Search code examples
linuxcsvsftplftp

Download all csv files from Subdirectories that match across differnet directories


On the first day of each month I need to connect to an SFTP server and download all csv files from certain sub directories based on last month.

Example File directories to connect to

sftp_url/csv/client1.1/10/
sftp_url/csv/client1.2/10/
sftp_url/csv/client1.3/10/
sftp_url/csv/client1.4/10/
sftp_url/csv/client2.1/10/
sftp_url/csv/client2.2/10/
sftp_url/csv/client2.3/10/
sftp_url/csv/client2.4/10/

The "10" in the sub directory refers to month so is "October". Within the /10/ sub directory there are multiple csv files and I need to have them all downloaded.

  • I have figured out the code to connect to the SFTP server with lftp.
  • I have code to determine the "10" which is date -d "last month" +"%m"

However I haven't been able to find out how to define that I only want to access all the directories where the folder == the value for last month, without listing all of the full file paths.

Can someone confirm if there is an easy command that allows for this kind of thing? Apologies if this is something super straight forward. I'm new to command line and it's been a steep curve. Appreciate any help and feedback you can provide.


Solution

  • #!/bin/sh
    
    set -eu
    
    SFTP_SERVER="sftp.location.com"
    SFTP_USER="user"
    SFTP_DIR="/csv"
    
    DEST=$(basename $SFTP_DIR) ## defines directory based on where my current directory is and the sftp folder name
    
    mkdir -p "$DEST" ## makes new directory based on basename and the month found in the downloaded folder
    
    lftp sftp://$SFTP_USER@$SFTP_SERVER:$SFTP_DIR/ -e "lcd '$DEST'; mirror; bye"

.....

> [REQUIREMENT 1] Summarize the SFTP download thread in two sentences.
> [REQUIREMENT 2] Please extend the SFTP download thread, picking up right after its final line.

> [EXCERPTED DATA]
.....

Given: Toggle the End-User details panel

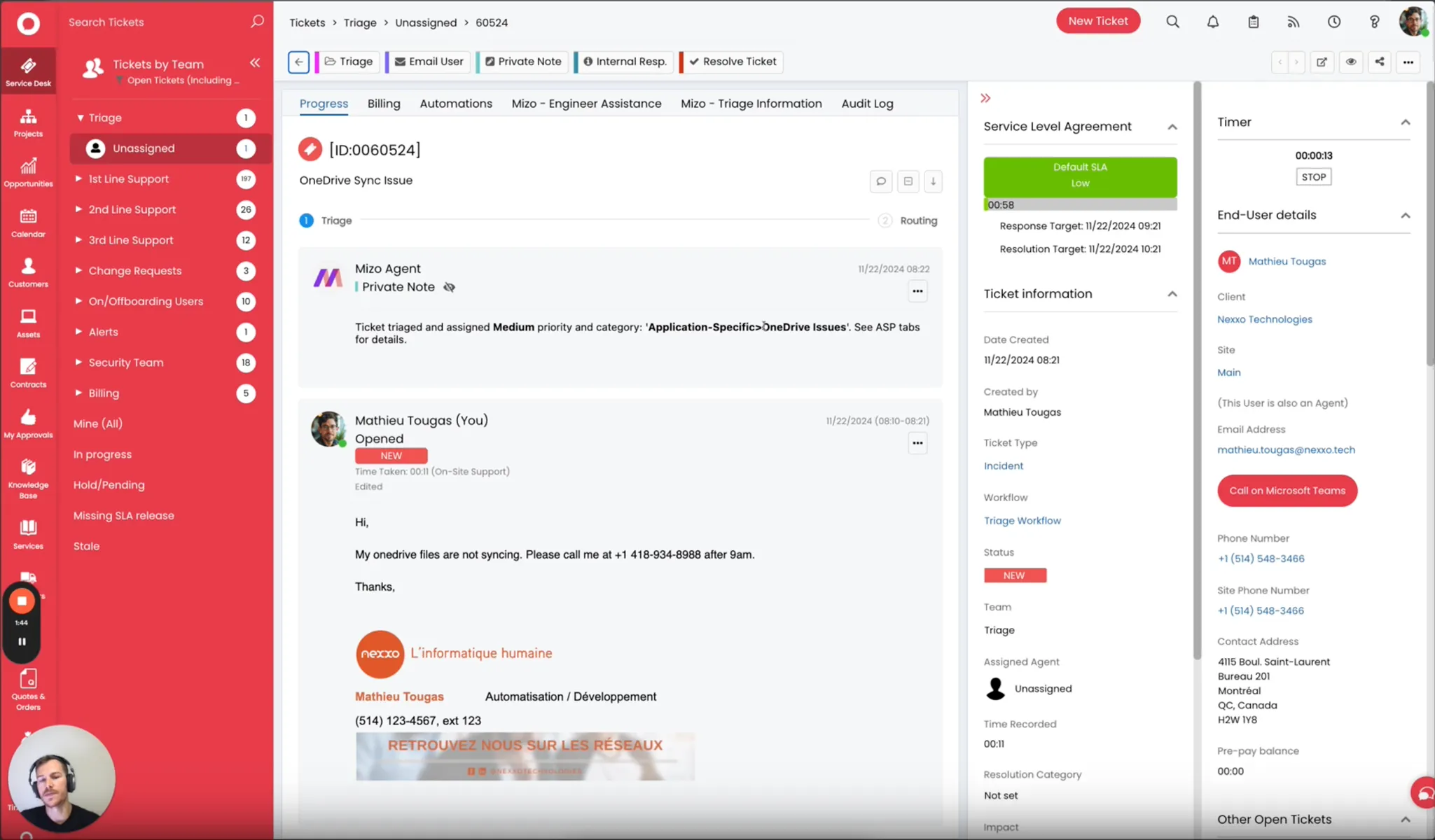Looking at the screenshot, I should (x=1406, y=215).
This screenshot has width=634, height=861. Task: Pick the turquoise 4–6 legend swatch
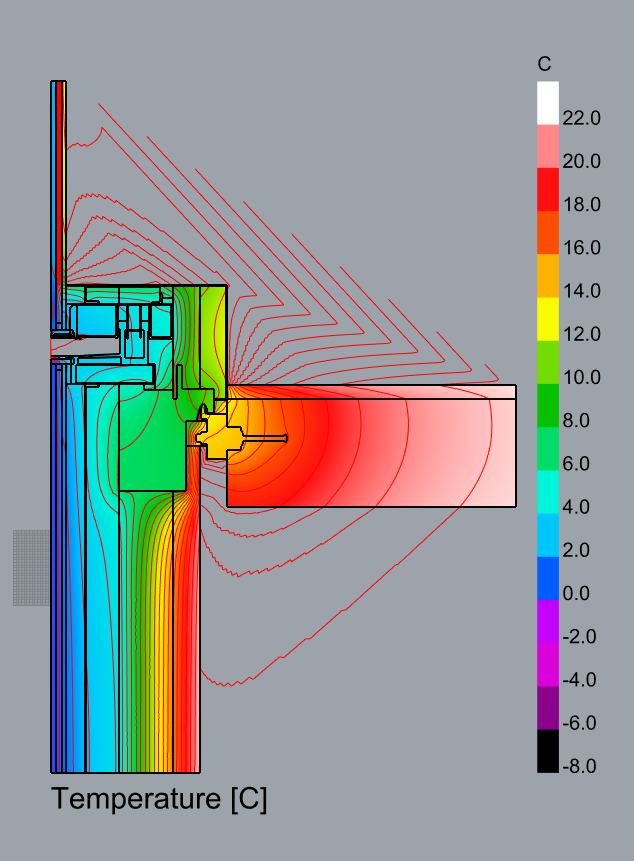coord(548,491)
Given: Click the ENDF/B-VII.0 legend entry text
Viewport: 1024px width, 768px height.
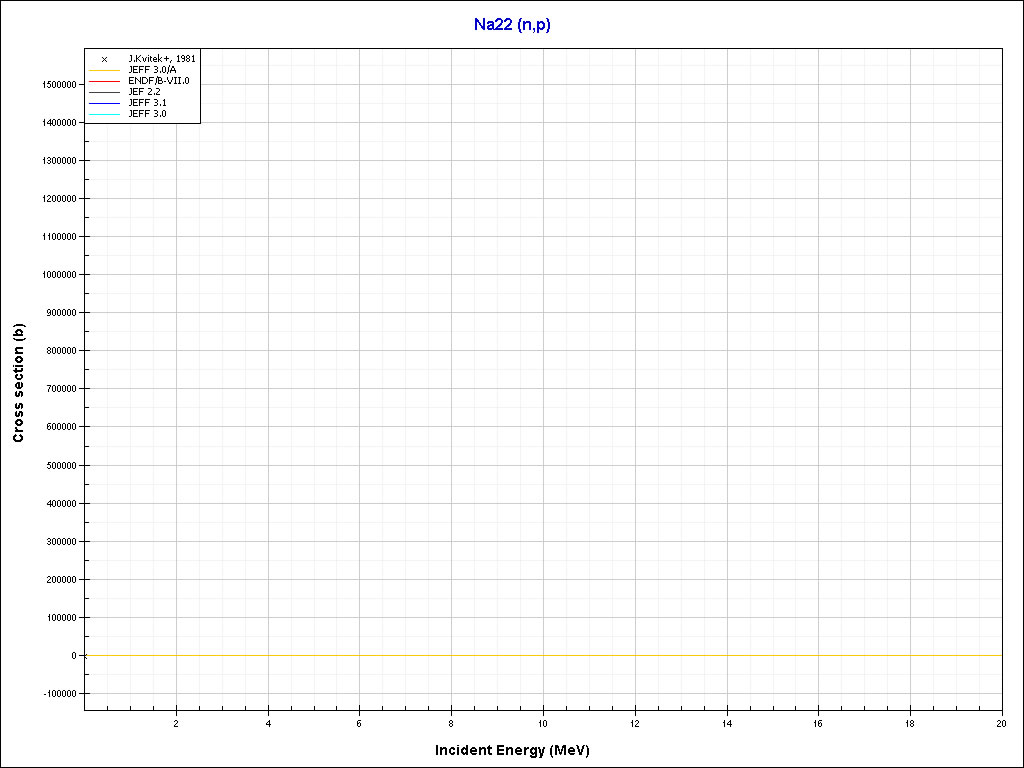Looking at the screenshot, I should coord(158,81).
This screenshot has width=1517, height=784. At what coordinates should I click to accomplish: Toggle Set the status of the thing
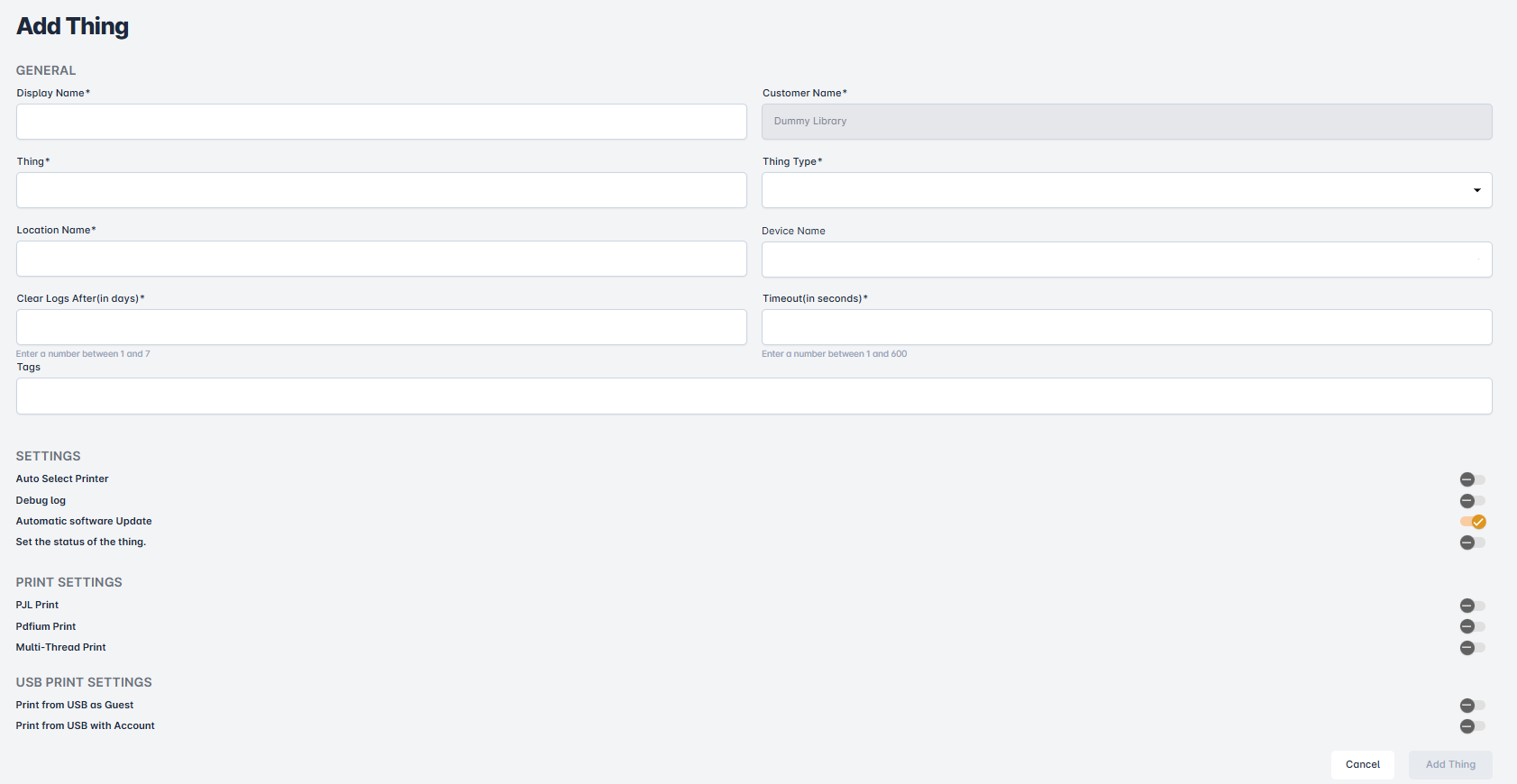1472,542
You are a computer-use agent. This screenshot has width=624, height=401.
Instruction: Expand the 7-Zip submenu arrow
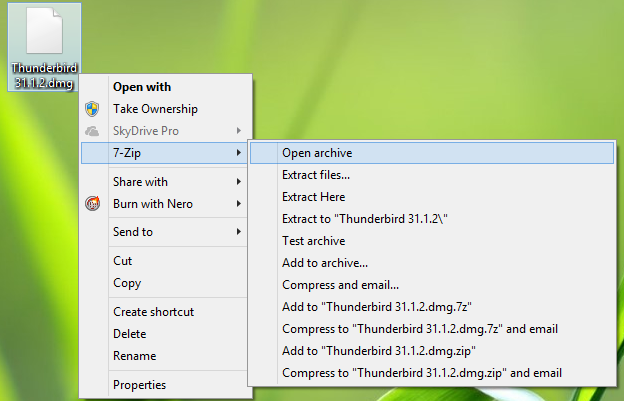(238, 153)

.....

> [FINAL RESULT 1] A user must connect to an SFTP server on the first day of each month to download all CSV files from the subdirectories named for the previous month, such as /10/ under each client folder, and wants to do this without listing every full path. The posted solution is a shell script that creates a local directory named after the remote /csv folder and runs lftp with the mirror command to download into it.

> [FINAL RESULT 2]
    ACCT_BREAKDOWNS=$(find "$DEST" -mindepth 1 -maxdepth 1 -type d) ## defines the month folders based on going 1 folder in from the sftp folder name
    YEAR=$(TZ=UTC-24 date +%Y -d "-1 month") ## defines the year for the folders created, ensuring that it creates a new folder when we enter the new year
    for ACCT_BREAKDOWN in $ACCT_BREAKDOWNS; do
            ACCT=$(basename "$ACCT_BREAKDOWN" | sed -E -e 's/_(.2|.1|.3)$//') ## strips folders to just show client name
    
            DATES=$(find "$ACCT_BREAKDOWN" -mindepth 1 -maxdepth 1 -type d -printf "%f\n") ## prints out a list of client names, with a separate one for each line
            #DATES="09 10" ## would be used to specify clear dates
            for DATE in $DATES; do
                    mkdir -p "account/$ACCT/$YEAR-$DATE" ##create directory based on the client name after filename is stripped)
    
                    for FILE in $(find "$ACCT_BREAKDOWN/$DATE" -type f); do ##  works on files that are in the sftp folder and date sub folder.
                            ln -f -t "account/$ACCT/$YEAR-$DATE" "$FILE" ## creates a hard link between the csv folder and account folder, placing files in a folder that match their client name and the right month.
                    done
            done
    done
    
    rclone sync account/ remote:folder/folder ## syncs folder layout to gdrive
    
    TODAY=$(date)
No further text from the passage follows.